◆ **Material provided**
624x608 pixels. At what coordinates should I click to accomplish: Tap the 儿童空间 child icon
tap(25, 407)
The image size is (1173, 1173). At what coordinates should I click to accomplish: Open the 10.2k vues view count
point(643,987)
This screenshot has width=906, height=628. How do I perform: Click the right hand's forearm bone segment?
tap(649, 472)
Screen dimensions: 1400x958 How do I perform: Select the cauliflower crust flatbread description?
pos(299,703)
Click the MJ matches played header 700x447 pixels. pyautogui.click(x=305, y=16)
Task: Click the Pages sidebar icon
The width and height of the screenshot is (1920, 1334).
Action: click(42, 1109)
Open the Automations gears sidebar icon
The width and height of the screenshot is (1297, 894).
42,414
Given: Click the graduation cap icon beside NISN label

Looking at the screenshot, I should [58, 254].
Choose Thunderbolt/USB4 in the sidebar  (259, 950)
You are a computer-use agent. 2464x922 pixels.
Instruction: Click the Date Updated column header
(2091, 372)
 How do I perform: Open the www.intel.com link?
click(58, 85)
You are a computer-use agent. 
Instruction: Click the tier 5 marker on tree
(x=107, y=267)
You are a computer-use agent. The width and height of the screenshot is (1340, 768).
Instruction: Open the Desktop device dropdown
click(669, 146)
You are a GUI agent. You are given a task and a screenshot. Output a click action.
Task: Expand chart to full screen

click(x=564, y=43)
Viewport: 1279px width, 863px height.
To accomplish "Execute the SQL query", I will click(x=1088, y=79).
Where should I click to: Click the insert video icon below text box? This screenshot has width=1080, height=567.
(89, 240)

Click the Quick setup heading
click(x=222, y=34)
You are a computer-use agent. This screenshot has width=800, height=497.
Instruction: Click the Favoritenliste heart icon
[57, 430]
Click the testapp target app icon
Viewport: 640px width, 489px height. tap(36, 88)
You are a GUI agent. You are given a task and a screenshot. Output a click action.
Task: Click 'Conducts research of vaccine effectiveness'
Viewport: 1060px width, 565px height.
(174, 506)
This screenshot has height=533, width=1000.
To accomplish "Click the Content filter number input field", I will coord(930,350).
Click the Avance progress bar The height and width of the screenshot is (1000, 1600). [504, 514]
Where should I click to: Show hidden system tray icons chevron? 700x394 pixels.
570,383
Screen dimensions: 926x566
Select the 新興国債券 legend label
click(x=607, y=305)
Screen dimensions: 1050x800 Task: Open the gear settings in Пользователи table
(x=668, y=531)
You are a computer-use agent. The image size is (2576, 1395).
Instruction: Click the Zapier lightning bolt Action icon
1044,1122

◆ **What you should do**
Repeat all of the data shown above, exactly as it appears.

◆ **Task response**
624x608 pixels. At what coordinates should I click to accomplish: Tap the 儿童空间 child icon
tap(25, 407)
The image size is (1173, 1173). At what coordinates should I click to accomplish: Open the 10.2k vues view count
point(643,987)
This screenshot has width=906, height=628. How do I perform: Click the right hand's forearm bone segment?
tap(649, 472)
Screen dimensions: 1400x958 How do I perform: Select the cauliflower crust flatbread description?
pos(299,703)
Click the MJ matches played header 700x447 pixels. pyautogui.click(x=305, y=16)
Task: Click the Pages sidebar icon
The width and height of the screenshot is (1920, 1334).
Action: click(42, 1109)
Open the Automations gears sidebar icon
The width and height of the screenshot is (1297, 894).
42,414
Given: Click the graduation cap icon beside NISN label

Looking at the screenshot, I should [58, 254].
Choose Thunderbolt/USB4 in the sidebar  (259, 950)
You are a computer-use agent. 2464x922 pixels.
Instruction: Click the Date Updated column header
(2091, 372)
 How do I perform: Open the www.intel.com link?
click(58, 85)
You are a computer-use agent. 
Instruction: Click the tier 5 marker on tree
(x=107, y=267)
You are a computer-use agent. The width and height of the screenshot is (1340, 768).
Instruction: Open the Desktop device dropdown
click(669, 146)
You are a GUI agent. You are given a task and a screenshot. Output a click action.
Task: Expand chart to full screen

click(x=564, y=43)
Viewport: 1279px width, 863px height.
To accomplish "Execute the SQL query", I will click(x=1088, y=79).
Where should I click to: Click the insert video icon below text box? This screenshot has width=1080, height=567.
(89, 240)

Click the Quick setup heading
click(x=222, y=34)
You are a computer-use agent. This screenshot has width=800, height=497.
Instruction: Click the Favoritenliste heart icon
[57, 430]
Click the testapp target app icon
Viewport: 640px width, 489px height. tap(36, 88)
You are a GUI agent. You are given a task and a screenshot. Output a click action.
Task: Click 'Conducts research of vaccine effectiveness'
Viewport: 1060px width, 565px height.
(174, 506)
This screenshot has height=533, width=1000.
To accomplish "Click the Content filter number input field", I will coord(930,350).
Click the Avance progress bar The height and width of the screenshot is (1000, 1600). [504, 514]
Where should I click to: Show hidden system tray icons chevron? 700x394 pixels.
570,383
Screen dimensions: 926x566
Select the 新興国債券 legend label
click(x=607, y=305)
Screen dimensions: 1050x800 Task: Open the gear settings in Пользователи table
(x=668, y=531)
You are a computer-use agent. The image size is (2576, 1395).
Instruction: Click the Zapier lightning bolt Action icon
1044,1122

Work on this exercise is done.